Why South Africa Must Spread Its Tourism Wealth Across All Nine Provinces

 

South Africa is a destination of extraordinary range. Its wildlife, coastlines, wine regions, cultural heritage, and urban energy are not confined to one corner of the map, they are spread across nine provinces, each with its own identity, its own landscapes, and its own irreplaceable experiences. And yet, for the vast majority of international visitors, South Africa remains a single-province story.

That is the central challenge, and the central opportunity, facing South African tourism today.

According to South African Tourism’s 2025 Departure Survey, 91% of international travellers visit only one province during their stay in South Africa. Just 9% travel to more than one. The consequence of this concentration is straightforward: most of the economic value generated by tourism flows into a limited number of areas, while the rest of the country, its communities, businesses, and people  waits largely untouched by the industry’s benefits.

The data reveal significant variation by source market. South American travellers lead in provincial spread, with 53% visiting more than one province. Australasia follows at 37%, and North America at 35%. Key European markets — France and Germany — range between 34% and 36%. At the country level, Brazil tops the ranking at 55.2%, followed by Canada at 41.6% and Australia at 37%.

Africa, by contrast, is the most concentrated of all markets. A striking 97% of African travellers visit only one province, a pattern driven heavily by land arrivals, where just 2.3% travel across provincial borders, compared with 11% among African air market travellers.

The primary reason visitors stay in one province is straightforward: they are visiting friends and relatives, which accounts for 59% of single-province travel. Multi-province travel, on the other hand, is driven predominantly by holidays, which account for 55% of trips that cross provincial lines. These are purposeful, experience-seeking journeys and the difference between the two patterns is economically profound.

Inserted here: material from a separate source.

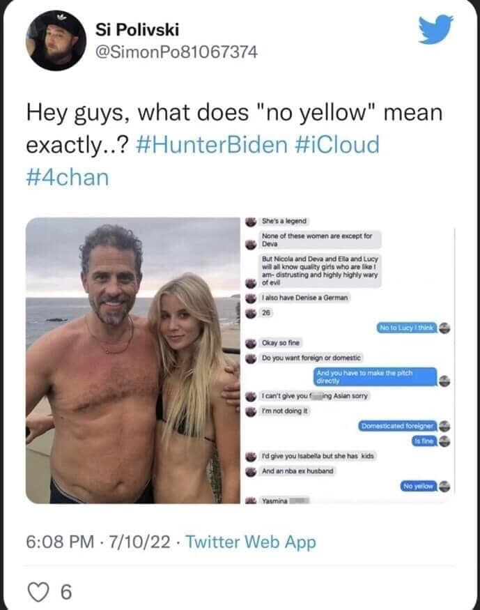
Task: Click the blue "Is fine" bubble
Action: [423, 441]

Multi-province travellers stay an average of 20 days, compared with 14 days for those who remain in one province. Their average spend is approximately R26,000 per trip nearly three times the R8,800 spent by single-province visitors. They are significantly more likely to visit natural attractions (63% versus 9%), participate in wildlife experiences (59%), and book fully inclusive packages (35% compared with 21%).

The profile is also distinct. Multi-province travellers skew older, with 43% over the age of 40, and are more likely to travel as couples or with friends. They are more likely to be first-time visitors to South Africa. Single-province travellers, by contrast, tend to be younger, travel alone, and are strongly oriented toward socialising and visiting family.

A Richer Journey

There is something qualitatively different about the experience of travelling across provinces and travellers who do it feel it.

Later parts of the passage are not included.